In 2003 an all-girl band became runners up in SABC1’s hugely successful Pop

Stars. As critics were ready to write this pop band off, they somehow managed to

create a sound and feel that got them noticed. In addition to this, they made

the first-prize winners (what was the name of that band again?) look like a

bunch of nobodies. That is the power of Jamali.

Now six years on and three albums later they have firmly established

themselves in the music industry and have silenced critics all over South


They seem to churn out hit after hit and have an undeniable crossover appeal.

They are also role models to many South African women and girls. “It is so

important to have women involved in all aspects of everything you do. They seem

to be an anchor,” says band member, Leisl Penniken. The porcelain doll lookalike

adds that her mother is a perfect example of this.

The three women, who come from different backgrounds (Penniken and Mariechan

Luiters are from Cape Town while Jacqui Carpede is from Joburg), say they have

two things in common: the way they were brought up and the type of music they

listened to while growing up.

Luiters, who is a single mom, says that when it comes to setting an example

there is no room for pretence. “You can’t pretend to everyone you are a goody

two shoes when you are not because at the end of the day the way in which you

were brought up will always reflect on you. It will come out.”

Carpede, the third and most outspoken member of the group agrees: “All three

of us have been blessed with such good parents and we share the same values, so

before we think of anything we think of them.”

The trio does admit, however, that they have their own role models who they’d

like to meet eventually. “As corny as it sounds, Oprah is my role model,”

Carpede says. “She is someone I look up to. She has such strength and character.

There are so many wealthy people in South Africa but not one of them has done

something with that wealth – she came here and opened a school! She is someone

who doesn’t only think of herself and that’s what I admire in her.”

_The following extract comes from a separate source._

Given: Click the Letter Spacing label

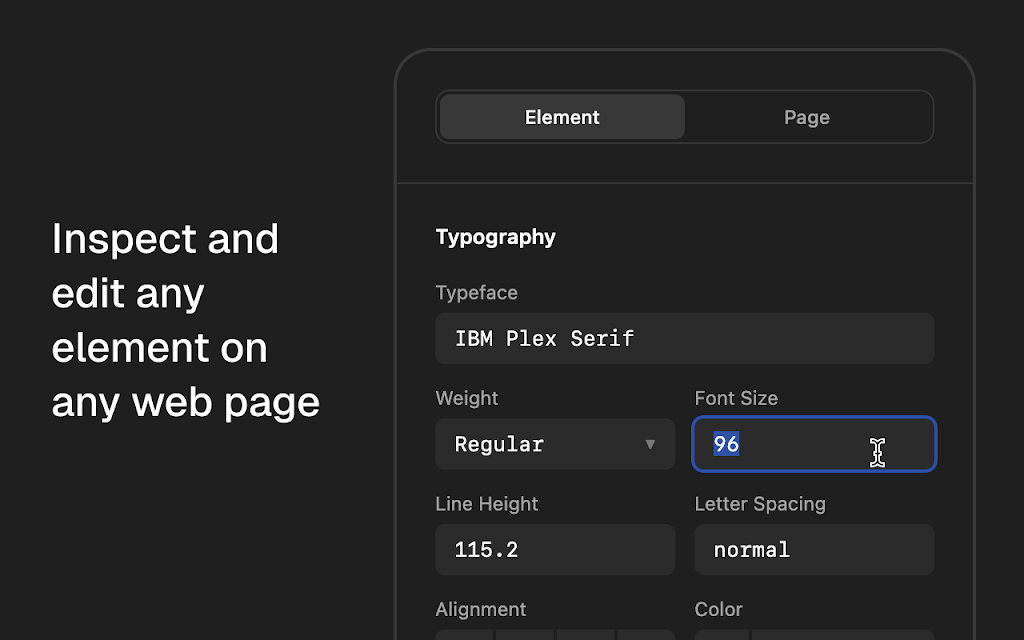Looking at the screenshot, I should coord(760,504).
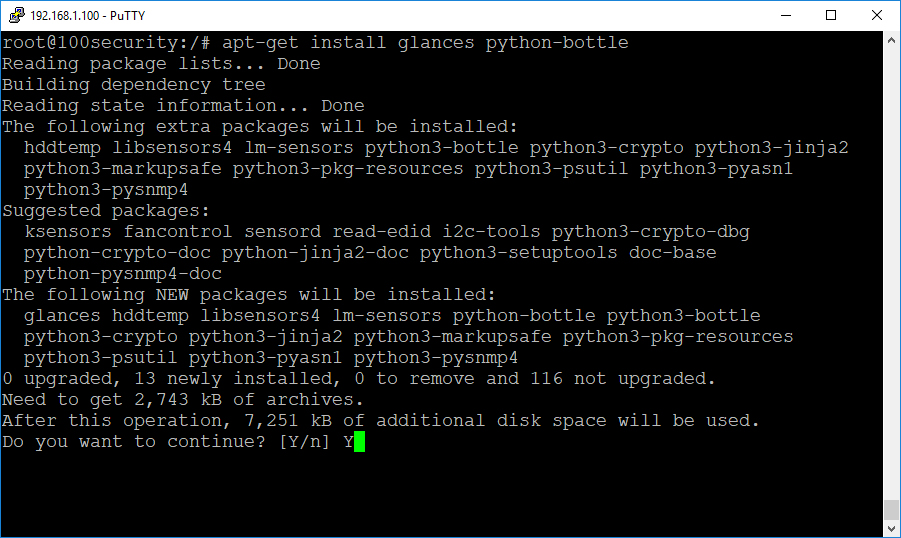Click 'Building dependency tree' line
Viewport: 901px width, 538px height.
133,85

Luiters says her personal hero is Nelson Mandela. “I just want to go to his

house one day and chill with him over a cup of tea and chat. That’s really my

ultimate dream”.

Jamali’s success stems from sheer guts and determination. They say they

envisioned performing live on stage as kids and followed through on this

passion. The hard-working trio admits that Pop Stars did help propel them to

stardom, but Luiters says: “It does not help to have talent and no

determination, it goes hand in hand and we were lucky that we had that sense of

determination long before we were on Pop Stars.”

Jamali’s success has led them to win a South African Music Awards (Sama) but

they say that the win was bittersweet. “I promised myself that I would not

attend next year’s Samas if we didn’t take that Sama this year. We had been

nominated six times before that and every year we left disappointed,” says

Penniken. Luiters adds that the win was a shock and though they had planned an

acceptance speech Penniken’s outburst on stage where she screamed “finally!”

threw them off, so they had to settle for a plain and simple “thank you.”

Although the women’s success has been inspiring to other women wanting to get

into the music industry, they make no apologies for how they feel about the

cut-throat music biz. “People have messed us around and then tramped all over

us,” says Penniken.

Carpede adds: “Only when you win something will you get certain TV

interviews. You are constantly graded and compared and we feel like we always

have to prove ourselves. There is a lot of crap in this industry that people

don’t want to talk about. We are so much more careful now because this is a

tricky business.”

Luiters admits that the best decision Jamali ever made was to get a good

manager: “You don’t understand the value of a good manager and when I see the

youngsters wanting to hand in their demos I think to myself do they know what

they’re getting themselves into?”

Although Jamali have proved successful and have churned out hits they have

shied away from the limelight and chances are we won’t see them at the next big

social event. The ladies admit that this is a conscious decision. “We would

rather have a braai with our friends than attend the socials and parties,” says

Luiters. Carpede interjects and says: “There’s a lot of fakeness in the industry

and one week you’re buddy-buddy with someone and the next time they see you they

won’t even greet you.”

Penniken says: “Thank God we have each other and that’s why when you do see

us out and about we are always together.”

Jamali – which is created from the first two letters of each of their names –

have realised the importance of growing not only as a band but as a brand. They

have jumped on the bandwagon to grow the Jamali brand by designing jewellery for

AngloGold Ashanti. The range is yet to be showcased but the women describe it as

“booty bling”. Penniken says: “Hopefully they (AngloGold) will give us a

discount on our wedding rings one day!” The women admit however that they are

all a long way from marriage. “We have no time for a balance between personal

life and our careers. Balance? What is balance?” says Carpede, who was once

rumoured to be dating fellow reality TV star Bjorn Blignaut from M-Net’s Idols.

Jamali’s hopes and dreams naturally include international success. Luiters

says: “There has to be a loophole somewhere in order for us to go international.

Other artists from Africa have done it and I think we just need to go through

the right channels.” The trio are certainly on the right track.